Practicing History, by Barbara W. Tuchman

>> Sunday, March 07, 2010

TITLE: Practicing History
AUTHOR: Barbara W. Tuchman

COPYRIGHT: 1981
PAGES: 306
PUBLISHER: Macmillan

SETTING: N/A
TYPE: Non Fiction
SERIES: N/A

REASON FOR READING: I've enjoyed many of Tuchman's books, ever since I randomly picked up The Zimmerman Telegram in my high school library.

Practising History is a collection of essays Tuchman published over the years. There's a bit of everything here, from commencement addresses to newspaper articles and editorials, public speeches to book reviews. While some were more interesting than others, and the degree to which they felt dated varied, on the whole, I found the whole collection an excellent, very enjoyable read.
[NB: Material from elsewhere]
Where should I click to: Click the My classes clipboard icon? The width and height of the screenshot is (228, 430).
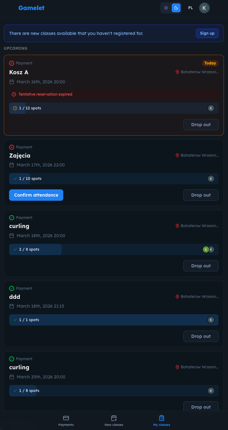pyautogui.click(x=161, y=418)
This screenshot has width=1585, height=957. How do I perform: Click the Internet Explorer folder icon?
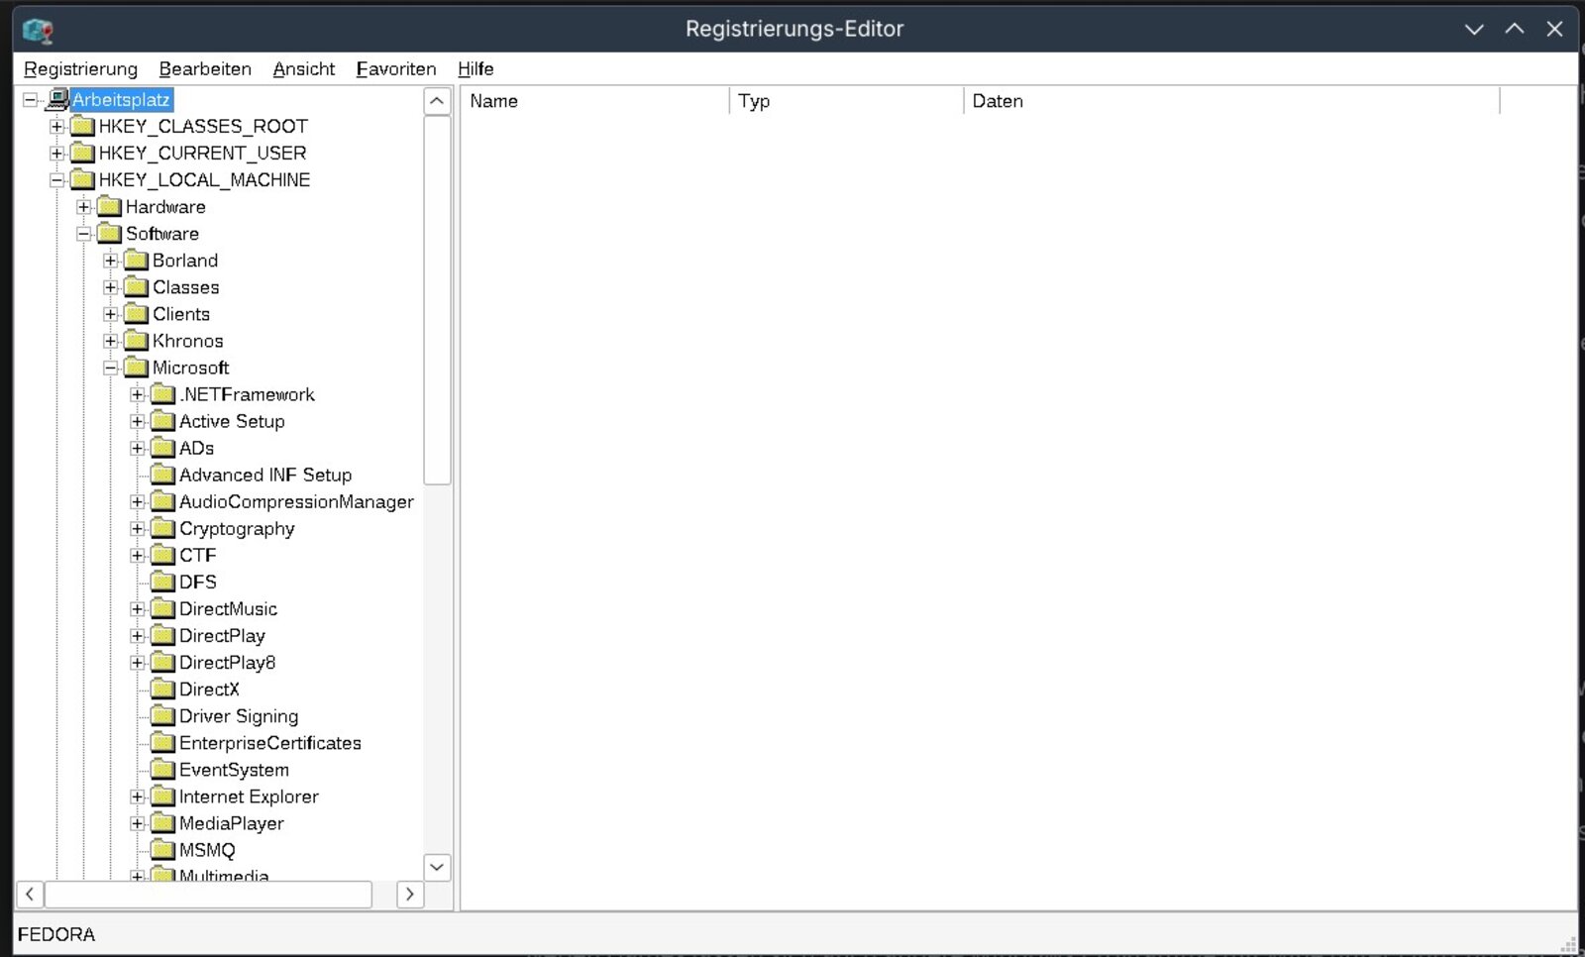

The book is divided into three sections. The first one was the one I found most interesting, called "The Craft". That's Tuchman thinking about how she goes about writing history, what the techniques are, that sort of thing. All essays here were excellent, but I especially liked three. History by the Ounce explored the usefulness of the corroborative detail and the difficulties in choosing exactly what was the most appropriate detail to use in this manner. The Historian as Artist had me nodding all the way through, because it's the very reason I read Tuchman. She's scholarly but beautiful to read. Biography as a Prism of History, meanwhile, was similar in a way to History by the Ounce. In it, she describes how when she's done a biography, it's hasn't been really out of interest in the subject himself, but as a way of saying something about the times he lived in.
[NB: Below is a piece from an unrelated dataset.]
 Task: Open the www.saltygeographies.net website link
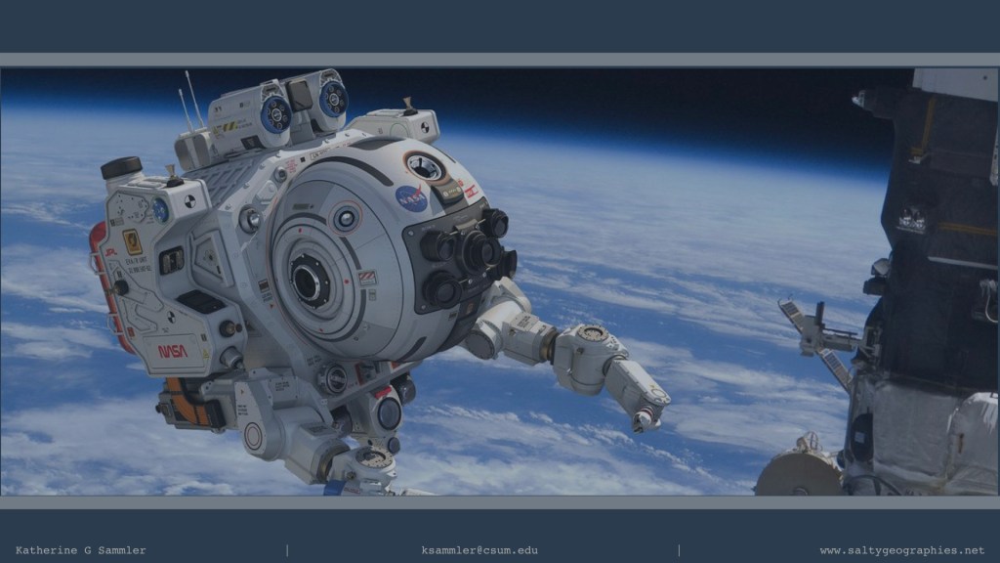pyautogui.click(x=901, y=550)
"The Yield" was the second section, and contained a selection of articles on either current or very recent affairs, on a host of different subjects. Some were more relevant today than others , but having been written a minimum of 35 years ago, they all very clearly showed the difference between what's considered important at the time and what is destilled by time as key. The ones I liked best here were:

Woodrow Wilson on Freud's Couch, in which Tuchman slices to ribbons a Freudian analysis of the motivations behind some of Wilson's actions. It's easy to forget now, when a Freudian way of looking at things has been pretty much absorbed into our outlook, but the excesses have been rejected, how frustrating it must have been to see everything explained by an absurd reduction to one extremely simplistic cause.

How We Entered World War I: "We" here is the US, and this one was quite illuminating to me. Maybe Americans study this more in detail, but although I knew there had been much resistance there to entering the war, I didn't know the nitty-gritty. Who was for, who was against, and what the arguments were.
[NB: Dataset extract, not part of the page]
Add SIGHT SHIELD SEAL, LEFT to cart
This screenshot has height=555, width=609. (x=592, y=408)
Israel's Swift Sword was a celebration of the Israeli Defence Force and its performance in the Six-Days War. I found myself caught up in the worshipful, very passionate mood of the article, and it actually brought a tear to my normally cynical eye. It's easy to forget now that Israel is perceived as the strong one in the area just how precarious and scary their situation must have felt to the early Israelis.

The Assimilationist's Dilemma: Ambassador Morgenthau's Story. A subject I knew nothing about: why some very influential Jews were very definitely not Zionists. As Tuchman describes in an early essay, this says a lot about the spririt of their age.

If Mao Had Come To Washington was something else I knew nothing about, the US's actions in China right before Mao came to power, the missed opportunities and the ways in which one particular man who's the wrong one for his position can have disastrous consequences. This one really clarifies what an essay in the next section (Why Policy-Makers Don't Listen) refers to.

Kissinger: Self-Portrait is a book review of Kissinger's autobiography, and it gave me great pleasure to have her tear down this man I despise. Not very objective, but there you go.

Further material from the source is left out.